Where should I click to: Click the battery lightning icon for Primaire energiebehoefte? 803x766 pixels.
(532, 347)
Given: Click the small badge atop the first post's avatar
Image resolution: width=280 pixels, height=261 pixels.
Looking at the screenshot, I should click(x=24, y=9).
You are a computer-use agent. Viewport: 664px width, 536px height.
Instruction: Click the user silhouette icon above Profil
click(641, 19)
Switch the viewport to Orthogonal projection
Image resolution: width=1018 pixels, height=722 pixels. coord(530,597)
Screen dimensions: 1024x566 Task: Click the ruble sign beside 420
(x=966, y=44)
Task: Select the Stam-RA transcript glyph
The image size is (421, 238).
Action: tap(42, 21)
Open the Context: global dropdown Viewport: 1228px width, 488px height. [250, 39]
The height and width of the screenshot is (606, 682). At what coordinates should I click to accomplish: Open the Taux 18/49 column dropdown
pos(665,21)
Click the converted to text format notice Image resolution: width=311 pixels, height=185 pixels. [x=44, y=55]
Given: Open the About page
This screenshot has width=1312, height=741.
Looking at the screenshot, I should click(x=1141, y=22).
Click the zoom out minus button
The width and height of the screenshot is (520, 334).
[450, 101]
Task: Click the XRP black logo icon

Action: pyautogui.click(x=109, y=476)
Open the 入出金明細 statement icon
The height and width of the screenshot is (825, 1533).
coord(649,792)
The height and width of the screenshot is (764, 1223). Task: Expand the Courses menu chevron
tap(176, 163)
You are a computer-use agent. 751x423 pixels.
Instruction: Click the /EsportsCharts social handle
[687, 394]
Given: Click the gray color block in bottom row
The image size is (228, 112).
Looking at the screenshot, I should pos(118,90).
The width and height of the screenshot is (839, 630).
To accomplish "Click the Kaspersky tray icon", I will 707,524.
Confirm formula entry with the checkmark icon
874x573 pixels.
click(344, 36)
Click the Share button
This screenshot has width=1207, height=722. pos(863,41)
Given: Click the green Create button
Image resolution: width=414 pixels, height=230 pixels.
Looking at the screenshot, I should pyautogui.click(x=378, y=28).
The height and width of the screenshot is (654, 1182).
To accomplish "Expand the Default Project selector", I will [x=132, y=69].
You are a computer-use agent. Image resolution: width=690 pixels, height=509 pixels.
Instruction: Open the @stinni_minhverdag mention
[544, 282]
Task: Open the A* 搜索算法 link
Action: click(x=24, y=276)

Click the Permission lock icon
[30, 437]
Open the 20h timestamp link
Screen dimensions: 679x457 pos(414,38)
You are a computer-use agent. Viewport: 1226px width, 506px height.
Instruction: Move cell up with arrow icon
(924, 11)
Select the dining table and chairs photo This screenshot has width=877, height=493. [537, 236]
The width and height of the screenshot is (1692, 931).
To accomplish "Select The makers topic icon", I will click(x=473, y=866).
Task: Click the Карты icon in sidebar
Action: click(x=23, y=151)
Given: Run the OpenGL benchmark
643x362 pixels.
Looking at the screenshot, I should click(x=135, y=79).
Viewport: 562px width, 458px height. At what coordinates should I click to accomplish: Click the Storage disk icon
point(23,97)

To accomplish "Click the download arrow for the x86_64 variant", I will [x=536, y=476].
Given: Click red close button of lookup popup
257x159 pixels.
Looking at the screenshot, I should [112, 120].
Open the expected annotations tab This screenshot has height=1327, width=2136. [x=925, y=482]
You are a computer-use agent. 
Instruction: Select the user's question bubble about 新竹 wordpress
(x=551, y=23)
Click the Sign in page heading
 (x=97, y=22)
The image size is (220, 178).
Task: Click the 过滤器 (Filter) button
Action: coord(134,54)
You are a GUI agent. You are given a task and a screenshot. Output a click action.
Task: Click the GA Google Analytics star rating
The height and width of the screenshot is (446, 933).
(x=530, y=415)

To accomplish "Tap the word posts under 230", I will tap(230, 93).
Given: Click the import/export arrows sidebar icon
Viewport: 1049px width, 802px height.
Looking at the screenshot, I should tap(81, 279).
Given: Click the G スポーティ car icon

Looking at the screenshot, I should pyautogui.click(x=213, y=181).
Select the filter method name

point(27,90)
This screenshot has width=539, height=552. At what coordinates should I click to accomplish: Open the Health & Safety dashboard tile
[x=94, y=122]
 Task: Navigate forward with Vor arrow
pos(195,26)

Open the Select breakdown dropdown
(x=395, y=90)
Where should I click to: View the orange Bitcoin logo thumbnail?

### Given exercise
Please list each line in the material above that contains the word "dropdown". Case counts.

### Answer to this problem
Open the Context: global dropdown Viewport: 1228px width, 488px height. [250, 39]
The height and width of the screenshot is (606, 682). At what coordinates should I click to accomplish: Open the Taux 18/49 column dropdown
Open the Select breakdown dropdown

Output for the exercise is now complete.